This topic is a simple example of a spatial model, with simulation and then inference. By simulating the data I aim to show the structure of a spatial hierarchical model.
We load libraries, including INLA (Installation and general troubleshooting).
library(INLA)
library(fields)
library(ggplot2)
library(viridisLite)
We remove all variables in the workspace (you may want to remove this), and set the random seeds (so you can replicate the results).
rm(list=ls())
set.seed(201803)
inla.seed = sample.int(n=1E6, size=1)
options(width=70, digits=3)
The following function shows how to plot a spatial field. This is done by projecting the values at the mesh nodes on to a fine grid. We will skip over the explanation for now, and just consider it a black box function.

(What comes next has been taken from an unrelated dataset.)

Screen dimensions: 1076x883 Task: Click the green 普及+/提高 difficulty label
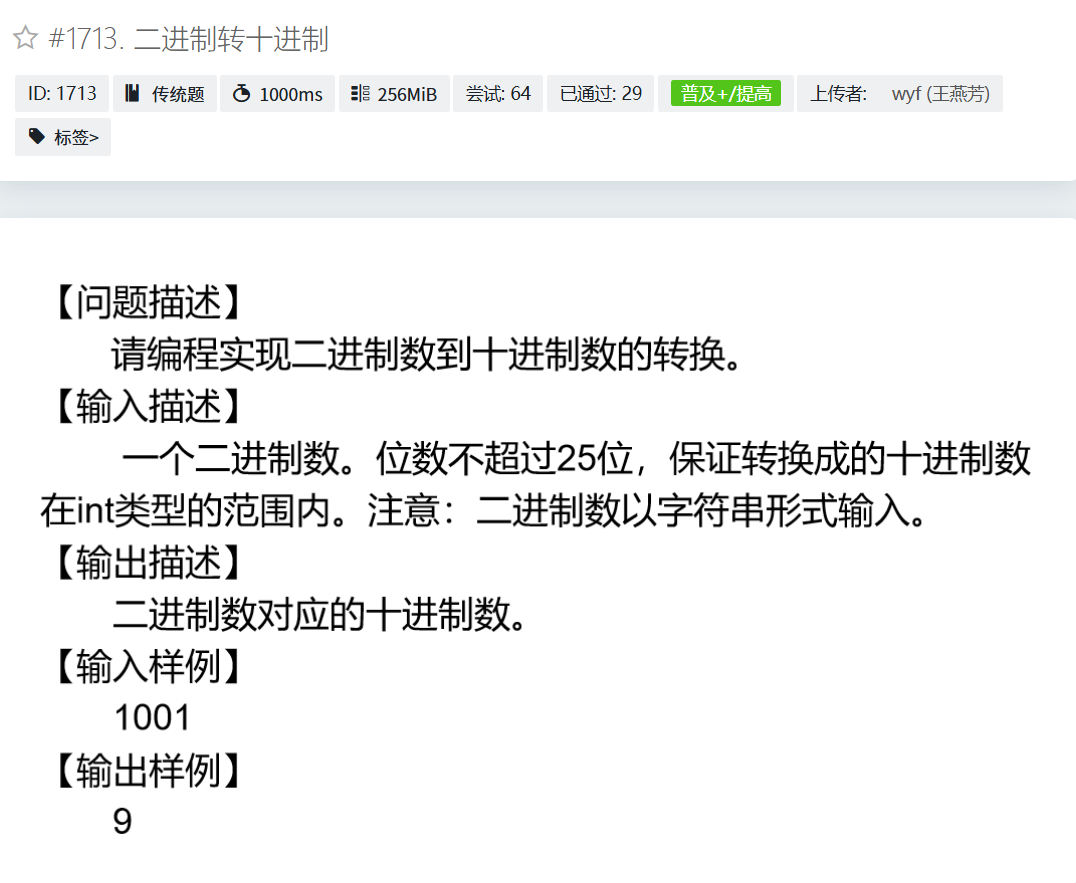click(x=726, y=94)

local.plot.field = function(field, mesh, xlim=c(0,10), ylim=c(0,10), ...){
stopifnot(length(field) == mesh$n)
proj = inla.mesh.projector(mesh, xlim = xlim,
ylim = ylim, dims=c(300, 300))
field.proj = inla.mesh.project(proj, field)
n.col = 20
image.plot(list(x = proj$x, y=proj$y, z = field.proj),
xlim = xlim, ylim = ylim, col = plasma(n.col), nlevel=n.col+1, ...)
}
The default values for xlim
and ylim
shows
the spatial region we use in this topic.
The original paper introducing the SPDE approach for INLA was written by Lindgren, Rue, and Lindström (2011), and a recent review was written by Bakka et al. (2018).
The hierarchical Bayesian model describes the data \(y\) by an iid observation likelihood, \[y_i | \eta_i \sim L(y_i|\eta_i),\] where \[\eta_i = \beta_0 + X_i\beta + u_i, \] with \(u_i = u(s_i)\).
The model we want for the spatial effect \(u\) is \[\boldsymbol u | r, \sigma_u \sim \mathcal N(0, \Sigma) \] Here, \(\Sigma_{r, \sigma}\) is the Mat' ern covariance with range \(r\) and marginal standard deviation \(\sigma\) (with smoothness 1).
To get this, we will create a mesh, construct the Mat' ern model on
the mesh, and project it to the data locations with a so-called \(A\)-matrix. Let us call the vector of
values on the mesh for field
, or \(f_s\), and \(\boldsymbol u\) is the vector of the fields
values at the observation locations, then \[\boldsymbol u = A f_s, \] In code
u = A %*% field
.
sigma.u = 1.5
# - the marginal standard deviation of the spatial field
range = 2
# - the correlation range of the spatial field
#kappa = sqrt(8)/range
# - kappa was the parameter we used in previous years
# - not used in this code, but you may encounter it
We use a mesh since simulating using a covariance matrix is slow.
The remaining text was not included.